How to complete this task: Retype only the lines at the head of the records, first through the one with "Collapse the sidebar using the chevron arrow", exactly as written.

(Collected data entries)
--------
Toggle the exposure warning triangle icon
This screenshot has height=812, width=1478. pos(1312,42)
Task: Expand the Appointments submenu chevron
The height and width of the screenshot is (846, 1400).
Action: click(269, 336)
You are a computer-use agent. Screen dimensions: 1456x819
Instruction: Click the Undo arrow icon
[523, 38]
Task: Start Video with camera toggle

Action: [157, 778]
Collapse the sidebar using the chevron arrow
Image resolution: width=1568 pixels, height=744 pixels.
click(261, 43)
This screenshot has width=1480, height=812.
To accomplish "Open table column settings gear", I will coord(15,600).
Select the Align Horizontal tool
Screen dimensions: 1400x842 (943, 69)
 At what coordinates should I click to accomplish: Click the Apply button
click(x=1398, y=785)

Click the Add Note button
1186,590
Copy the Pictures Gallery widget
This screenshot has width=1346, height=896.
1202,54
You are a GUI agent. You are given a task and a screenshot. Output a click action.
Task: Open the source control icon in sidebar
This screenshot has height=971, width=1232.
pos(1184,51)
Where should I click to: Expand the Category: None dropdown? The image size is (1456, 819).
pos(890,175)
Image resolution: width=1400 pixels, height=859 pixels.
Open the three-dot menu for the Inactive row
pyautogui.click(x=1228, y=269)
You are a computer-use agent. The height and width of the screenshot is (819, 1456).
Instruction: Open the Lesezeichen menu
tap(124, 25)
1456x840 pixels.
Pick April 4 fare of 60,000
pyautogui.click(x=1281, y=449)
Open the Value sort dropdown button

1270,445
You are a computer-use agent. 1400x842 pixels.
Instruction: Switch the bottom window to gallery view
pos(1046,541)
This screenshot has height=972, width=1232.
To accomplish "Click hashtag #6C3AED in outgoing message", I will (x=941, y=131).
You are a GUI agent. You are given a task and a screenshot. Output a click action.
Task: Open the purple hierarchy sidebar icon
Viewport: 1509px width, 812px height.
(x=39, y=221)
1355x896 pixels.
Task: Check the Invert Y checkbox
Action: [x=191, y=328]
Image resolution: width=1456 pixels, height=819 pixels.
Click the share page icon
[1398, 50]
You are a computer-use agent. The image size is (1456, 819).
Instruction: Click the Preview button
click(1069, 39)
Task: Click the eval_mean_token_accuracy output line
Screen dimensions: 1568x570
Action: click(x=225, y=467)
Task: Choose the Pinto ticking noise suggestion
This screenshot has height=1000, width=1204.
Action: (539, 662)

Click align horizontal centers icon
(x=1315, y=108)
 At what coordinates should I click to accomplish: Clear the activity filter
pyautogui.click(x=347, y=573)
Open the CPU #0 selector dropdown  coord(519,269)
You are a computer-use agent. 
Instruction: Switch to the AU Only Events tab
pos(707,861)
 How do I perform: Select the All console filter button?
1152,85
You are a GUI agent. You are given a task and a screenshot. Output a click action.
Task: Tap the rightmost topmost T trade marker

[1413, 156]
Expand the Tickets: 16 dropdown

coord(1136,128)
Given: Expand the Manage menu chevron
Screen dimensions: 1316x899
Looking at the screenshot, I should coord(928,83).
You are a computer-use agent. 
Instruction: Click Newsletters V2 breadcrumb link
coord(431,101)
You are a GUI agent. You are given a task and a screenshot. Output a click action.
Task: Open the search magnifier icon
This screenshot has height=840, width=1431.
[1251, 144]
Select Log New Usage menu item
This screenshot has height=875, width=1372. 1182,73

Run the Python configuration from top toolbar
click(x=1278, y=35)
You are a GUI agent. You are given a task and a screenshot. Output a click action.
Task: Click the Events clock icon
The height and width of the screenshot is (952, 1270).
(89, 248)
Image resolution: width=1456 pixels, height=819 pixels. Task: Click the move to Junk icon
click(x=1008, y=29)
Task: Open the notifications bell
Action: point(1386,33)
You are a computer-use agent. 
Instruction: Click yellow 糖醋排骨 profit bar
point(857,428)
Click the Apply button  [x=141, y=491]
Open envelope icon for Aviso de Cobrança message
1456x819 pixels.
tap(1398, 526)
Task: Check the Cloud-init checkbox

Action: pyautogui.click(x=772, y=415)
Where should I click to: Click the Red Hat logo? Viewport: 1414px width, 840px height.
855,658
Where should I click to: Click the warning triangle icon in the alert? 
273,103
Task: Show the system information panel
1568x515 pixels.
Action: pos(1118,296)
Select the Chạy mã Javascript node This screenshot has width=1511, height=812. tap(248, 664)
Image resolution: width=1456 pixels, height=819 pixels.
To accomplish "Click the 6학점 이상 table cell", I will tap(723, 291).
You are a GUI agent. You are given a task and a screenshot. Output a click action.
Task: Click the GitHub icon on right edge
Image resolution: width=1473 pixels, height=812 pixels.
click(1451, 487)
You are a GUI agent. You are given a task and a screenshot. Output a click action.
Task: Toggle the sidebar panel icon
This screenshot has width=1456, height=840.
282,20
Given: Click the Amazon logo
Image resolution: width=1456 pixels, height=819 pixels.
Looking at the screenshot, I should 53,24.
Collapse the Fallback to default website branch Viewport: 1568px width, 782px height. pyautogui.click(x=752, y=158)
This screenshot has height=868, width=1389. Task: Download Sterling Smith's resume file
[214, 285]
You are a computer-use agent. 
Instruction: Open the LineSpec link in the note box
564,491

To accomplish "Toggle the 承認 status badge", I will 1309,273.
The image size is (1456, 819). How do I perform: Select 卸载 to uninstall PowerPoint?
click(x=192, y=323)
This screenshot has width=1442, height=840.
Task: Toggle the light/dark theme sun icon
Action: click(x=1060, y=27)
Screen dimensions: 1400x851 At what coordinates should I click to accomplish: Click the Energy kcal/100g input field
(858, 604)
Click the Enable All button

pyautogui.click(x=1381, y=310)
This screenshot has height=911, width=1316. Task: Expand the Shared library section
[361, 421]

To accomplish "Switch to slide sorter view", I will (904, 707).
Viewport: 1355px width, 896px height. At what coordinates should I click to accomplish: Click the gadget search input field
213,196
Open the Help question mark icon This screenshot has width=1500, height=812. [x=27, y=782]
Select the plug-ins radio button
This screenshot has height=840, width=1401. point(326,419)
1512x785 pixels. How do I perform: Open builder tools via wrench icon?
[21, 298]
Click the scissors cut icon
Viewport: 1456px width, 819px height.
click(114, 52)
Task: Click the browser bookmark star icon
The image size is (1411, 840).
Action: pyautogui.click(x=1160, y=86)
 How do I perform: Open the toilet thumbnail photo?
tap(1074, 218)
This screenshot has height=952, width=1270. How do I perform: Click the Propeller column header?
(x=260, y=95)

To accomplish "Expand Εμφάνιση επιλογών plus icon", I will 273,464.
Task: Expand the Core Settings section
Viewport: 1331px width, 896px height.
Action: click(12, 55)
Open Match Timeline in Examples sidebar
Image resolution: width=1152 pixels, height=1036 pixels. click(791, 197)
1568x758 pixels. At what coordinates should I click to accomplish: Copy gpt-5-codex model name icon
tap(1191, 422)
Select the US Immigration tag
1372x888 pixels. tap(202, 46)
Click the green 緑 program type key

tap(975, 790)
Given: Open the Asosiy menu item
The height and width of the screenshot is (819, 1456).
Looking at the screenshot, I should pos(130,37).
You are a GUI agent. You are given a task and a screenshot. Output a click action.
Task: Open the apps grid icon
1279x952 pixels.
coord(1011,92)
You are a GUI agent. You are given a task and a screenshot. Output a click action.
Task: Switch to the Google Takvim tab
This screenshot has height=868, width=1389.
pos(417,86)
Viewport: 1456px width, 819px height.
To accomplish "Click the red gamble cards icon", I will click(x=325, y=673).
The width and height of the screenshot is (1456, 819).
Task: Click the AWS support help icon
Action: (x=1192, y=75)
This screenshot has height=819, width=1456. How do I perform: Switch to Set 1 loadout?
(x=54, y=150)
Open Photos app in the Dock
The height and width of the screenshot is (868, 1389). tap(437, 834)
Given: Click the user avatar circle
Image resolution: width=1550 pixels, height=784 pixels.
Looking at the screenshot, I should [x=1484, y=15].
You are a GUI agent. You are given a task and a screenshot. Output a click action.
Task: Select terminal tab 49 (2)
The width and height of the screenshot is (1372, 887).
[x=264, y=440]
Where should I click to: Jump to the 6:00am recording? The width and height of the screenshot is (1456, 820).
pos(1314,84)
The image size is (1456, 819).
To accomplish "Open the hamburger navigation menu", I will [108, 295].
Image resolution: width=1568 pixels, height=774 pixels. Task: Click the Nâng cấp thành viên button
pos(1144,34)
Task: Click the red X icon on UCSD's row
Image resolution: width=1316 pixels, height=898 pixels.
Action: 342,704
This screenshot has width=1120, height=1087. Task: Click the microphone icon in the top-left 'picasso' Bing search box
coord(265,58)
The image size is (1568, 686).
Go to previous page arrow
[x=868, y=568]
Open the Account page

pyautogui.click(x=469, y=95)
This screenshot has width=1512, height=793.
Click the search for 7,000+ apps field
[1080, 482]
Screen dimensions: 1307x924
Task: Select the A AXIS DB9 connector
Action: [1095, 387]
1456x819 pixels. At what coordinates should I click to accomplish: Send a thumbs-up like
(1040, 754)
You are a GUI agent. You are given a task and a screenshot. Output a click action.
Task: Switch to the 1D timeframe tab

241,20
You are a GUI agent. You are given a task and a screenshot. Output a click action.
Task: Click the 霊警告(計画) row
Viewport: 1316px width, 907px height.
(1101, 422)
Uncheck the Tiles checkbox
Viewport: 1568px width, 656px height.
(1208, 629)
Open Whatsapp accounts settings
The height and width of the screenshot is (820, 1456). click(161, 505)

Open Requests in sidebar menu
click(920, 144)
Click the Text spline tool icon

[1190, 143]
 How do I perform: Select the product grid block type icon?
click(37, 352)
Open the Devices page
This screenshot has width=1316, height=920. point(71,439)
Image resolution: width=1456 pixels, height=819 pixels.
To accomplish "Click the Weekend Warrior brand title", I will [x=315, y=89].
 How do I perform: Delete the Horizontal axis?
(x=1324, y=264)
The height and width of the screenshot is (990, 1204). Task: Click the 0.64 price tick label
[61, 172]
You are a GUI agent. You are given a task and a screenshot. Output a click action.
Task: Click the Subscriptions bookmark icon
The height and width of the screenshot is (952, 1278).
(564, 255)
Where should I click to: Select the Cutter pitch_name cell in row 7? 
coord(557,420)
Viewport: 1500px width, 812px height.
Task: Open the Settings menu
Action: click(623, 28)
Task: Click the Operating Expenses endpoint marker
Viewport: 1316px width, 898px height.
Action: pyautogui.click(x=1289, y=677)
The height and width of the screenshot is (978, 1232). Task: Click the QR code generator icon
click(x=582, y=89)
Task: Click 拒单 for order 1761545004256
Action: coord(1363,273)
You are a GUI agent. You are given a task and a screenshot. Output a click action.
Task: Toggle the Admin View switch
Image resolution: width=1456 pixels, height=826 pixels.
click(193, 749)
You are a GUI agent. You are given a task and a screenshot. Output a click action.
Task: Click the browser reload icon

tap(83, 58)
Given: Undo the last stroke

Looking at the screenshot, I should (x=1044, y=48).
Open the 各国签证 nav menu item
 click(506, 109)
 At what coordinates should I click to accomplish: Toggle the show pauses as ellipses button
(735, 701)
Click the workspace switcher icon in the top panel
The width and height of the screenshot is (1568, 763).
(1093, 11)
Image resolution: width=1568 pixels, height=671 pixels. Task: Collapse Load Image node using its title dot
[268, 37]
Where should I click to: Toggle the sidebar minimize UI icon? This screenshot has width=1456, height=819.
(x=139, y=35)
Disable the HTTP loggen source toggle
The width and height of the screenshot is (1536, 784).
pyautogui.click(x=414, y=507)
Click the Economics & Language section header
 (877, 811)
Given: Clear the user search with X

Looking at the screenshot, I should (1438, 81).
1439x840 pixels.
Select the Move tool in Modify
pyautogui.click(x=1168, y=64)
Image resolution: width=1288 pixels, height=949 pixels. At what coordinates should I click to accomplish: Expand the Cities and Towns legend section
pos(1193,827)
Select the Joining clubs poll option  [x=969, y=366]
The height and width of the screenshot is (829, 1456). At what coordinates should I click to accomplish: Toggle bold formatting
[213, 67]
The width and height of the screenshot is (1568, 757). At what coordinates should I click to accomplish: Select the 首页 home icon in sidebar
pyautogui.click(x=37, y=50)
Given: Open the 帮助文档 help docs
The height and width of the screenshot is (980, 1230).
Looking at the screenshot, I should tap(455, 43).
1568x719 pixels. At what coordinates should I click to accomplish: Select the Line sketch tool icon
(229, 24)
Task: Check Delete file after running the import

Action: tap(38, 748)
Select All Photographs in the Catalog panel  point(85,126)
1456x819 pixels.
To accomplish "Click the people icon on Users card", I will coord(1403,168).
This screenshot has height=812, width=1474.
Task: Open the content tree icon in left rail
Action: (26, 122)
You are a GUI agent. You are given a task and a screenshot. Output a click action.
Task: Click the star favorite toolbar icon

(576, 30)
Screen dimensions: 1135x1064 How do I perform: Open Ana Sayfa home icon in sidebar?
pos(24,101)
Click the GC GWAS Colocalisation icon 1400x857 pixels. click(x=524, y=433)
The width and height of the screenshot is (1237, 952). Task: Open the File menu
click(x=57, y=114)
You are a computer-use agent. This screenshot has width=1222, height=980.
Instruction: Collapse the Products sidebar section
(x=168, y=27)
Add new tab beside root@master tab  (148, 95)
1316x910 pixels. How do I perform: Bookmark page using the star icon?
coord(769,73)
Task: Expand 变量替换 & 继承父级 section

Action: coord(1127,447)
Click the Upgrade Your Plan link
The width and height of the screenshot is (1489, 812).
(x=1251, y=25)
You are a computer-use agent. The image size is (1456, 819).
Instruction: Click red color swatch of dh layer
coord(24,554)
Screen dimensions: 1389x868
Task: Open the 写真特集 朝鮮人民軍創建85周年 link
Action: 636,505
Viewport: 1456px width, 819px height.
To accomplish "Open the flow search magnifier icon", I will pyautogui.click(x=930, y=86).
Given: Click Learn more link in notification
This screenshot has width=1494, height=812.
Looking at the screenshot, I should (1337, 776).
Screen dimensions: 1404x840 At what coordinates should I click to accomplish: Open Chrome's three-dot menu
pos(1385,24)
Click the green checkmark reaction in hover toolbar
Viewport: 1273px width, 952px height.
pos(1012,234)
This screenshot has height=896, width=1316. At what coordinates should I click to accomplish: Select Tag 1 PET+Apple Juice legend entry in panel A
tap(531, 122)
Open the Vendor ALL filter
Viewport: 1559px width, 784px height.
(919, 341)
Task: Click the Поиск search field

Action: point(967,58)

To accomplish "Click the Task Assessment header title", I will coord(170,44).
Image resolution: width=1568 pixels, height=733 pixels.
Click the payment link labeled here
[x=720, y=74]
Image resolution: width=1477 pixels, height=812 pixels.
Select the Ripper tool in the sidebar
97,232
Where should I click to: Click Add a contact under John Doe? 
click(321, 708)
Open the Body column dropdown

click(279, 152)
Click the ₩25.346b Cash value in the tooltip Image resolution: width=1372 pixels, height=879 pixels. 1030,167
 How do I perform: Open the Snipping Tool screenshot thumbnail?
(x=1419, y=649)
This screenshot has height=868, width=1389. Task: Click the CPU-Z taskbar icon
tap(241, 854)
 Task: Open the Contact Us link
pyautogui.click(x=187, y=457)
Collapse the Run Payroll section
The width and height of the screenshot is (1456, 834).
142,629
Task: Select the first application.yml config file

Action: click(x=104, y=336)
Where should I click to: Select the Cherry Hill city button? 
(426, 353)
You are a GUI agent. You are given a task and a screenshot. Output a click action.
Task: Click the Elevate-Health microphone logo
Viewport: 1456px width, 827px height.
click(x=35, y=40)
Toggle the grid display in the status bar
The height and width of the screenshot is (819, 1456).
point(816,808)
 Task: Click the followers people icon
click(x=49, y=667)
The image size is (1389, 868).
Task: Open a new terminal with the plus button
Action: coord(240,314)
--------
Answer below:
Toggle the exposure warning triangle icon
This screenshot has height=812, width=1478. pos(1312,42)
Task: Expand the Appointments submenu chevron
The height and width of the screenshot is (846, 1400).
Action: click(269, 336)
You are a computer-use agent. Screen dimensions: 1456x819
Instruction: Click the Undo arrow icon
[523, 38]
Task: Start Video with camera toggle

Action: [157, 778]
Collapse the sidebar using the chevron arrow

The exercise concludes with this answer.